Now that restrictions are being lifted in many states throughout the United States, tour buses and tractor trailers can begin to line the loading docks and alleyways of concert halls, dive bars and arenas. As vaccination rates rise and concert goers flock to venues, an often less recognized yet essential class of industry professionals are emerging from the trenches: Local working musicians.
What does that mean? Isn’t any musician who gets paid technically working? The term working musician can be applied in many contexts. In this case it is the tried-and-true local performers, the gigging veterans, who fill the bars and restaurants with original compositions as well as songs people know and love. Live music is not only a vital part of defining the culture in a community but is essential to maintaining a vibrant nightlife that supports the local economy. “Music is the cornerstone of what we do [and] something we can’t live without,” says Rohry Flood, co-owner of Cult Classic Brewing, Kent Island Maryland. Once a grocery store, it is now a successful brewery, bar and restaurant that houses a professional concert venue.

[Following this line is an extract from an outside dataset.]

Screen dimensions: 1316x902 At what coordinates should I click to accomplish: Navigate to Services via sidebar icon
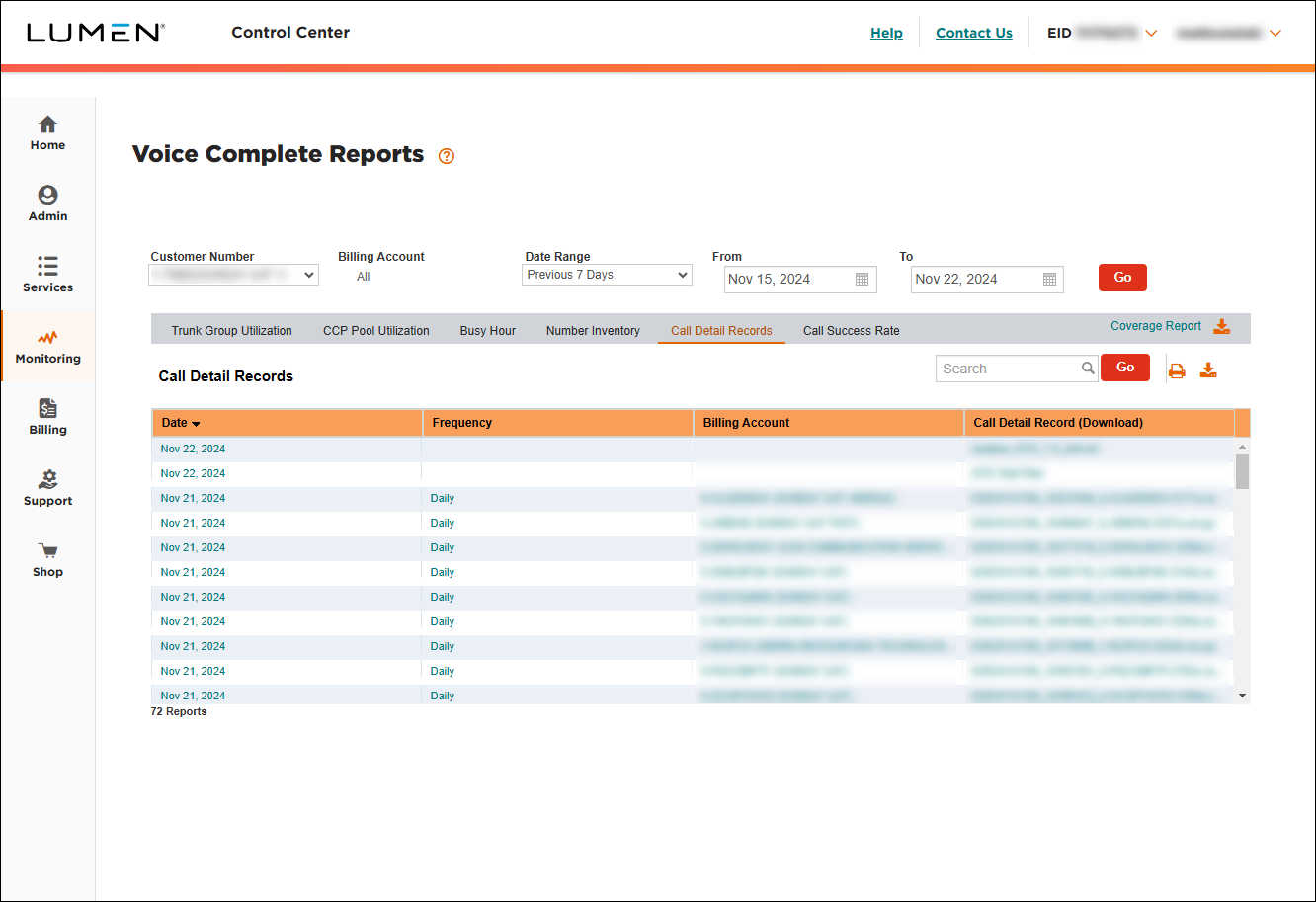47,274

Danah Koch is a Maryland-based artist on the front lines, playing the dock bars and main street taverns that line the eastern and western shores of the state. “People want to get back to life” she says, describing the general atmosphere. With turnout often reaching pre-covid levels, many patrons are returning with not only enthusiasm but a new sense of existential appreciation.
In the midst of hope and positivity, causes for concern are not being ignored. Ms. Koch, who had contracted COVID-19 and is now vaccinated, worries about a “false sense of security” among people. Conscious of the potential for bringing the virus home to family and friends, performing mainly outdoors is one way she mitigates the risk.

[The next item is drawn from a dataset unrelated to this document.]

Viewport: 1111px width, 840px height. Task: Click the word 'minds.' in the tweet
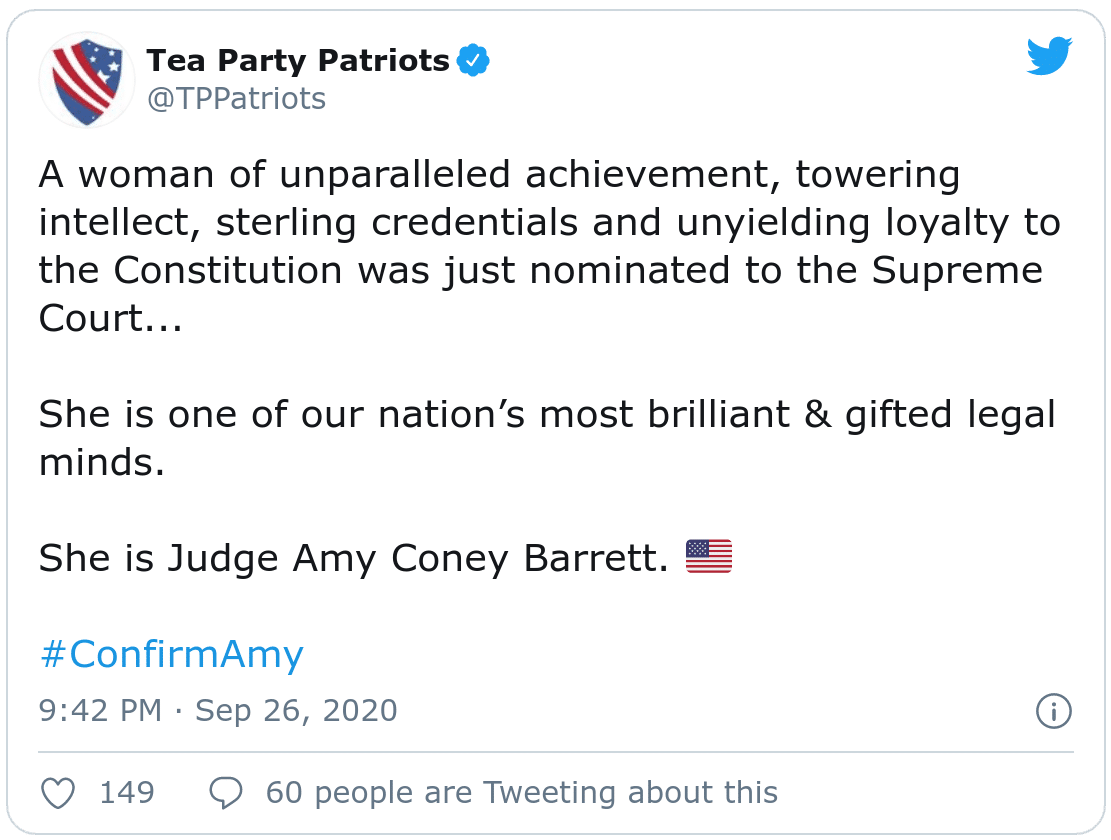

Also concerned about safety, P.J. Thomas, a musician based in Anne Arundel County, Maryland and Vice President of the Annapolis Musicians Fund for Musicians (AMFM), recalls a time when she wouldn’t hesitate to closely mingle with crowds and have impromptu duets with strangers. Thomas now emphasizes, “I’m always very careful.” Cautious, but not a cynic she trusts that “people are coming at this from a good place.” The AMFM has paid out around $200,000 in relief to local performing artists during the pandemic.

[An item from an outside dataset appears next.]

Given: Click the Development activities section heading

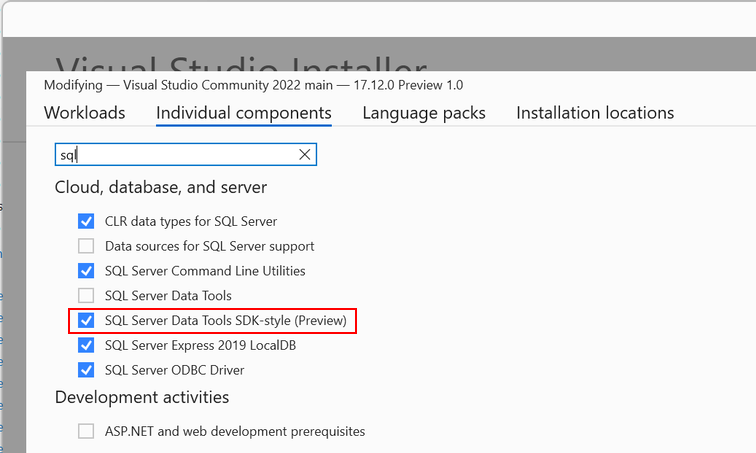Looking at the screenshot, I should [142, 398].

Despite legitimate causes for concern, local musicians and venue owners share stoic-like perseverance, laced with hope, which sets an inspiring tone for an uncertain future. “If we can survive this last round, we can survive anything,” says Flood with a thoughtful laugh. “Eternally optimistic” is how P.J. Thomas describes herself, and speaks with reverence about “love for one another among musicians.”
Looking out for each other and never hesitating to lend one another a hand is the hallmark of a successful music scene. The drive and passion artists have to perform is cyclical with the audience’s desire to experience it. In this sense, live performances are not just entertainment but enhance quality of life, a cycle that not even a global pandemic can break.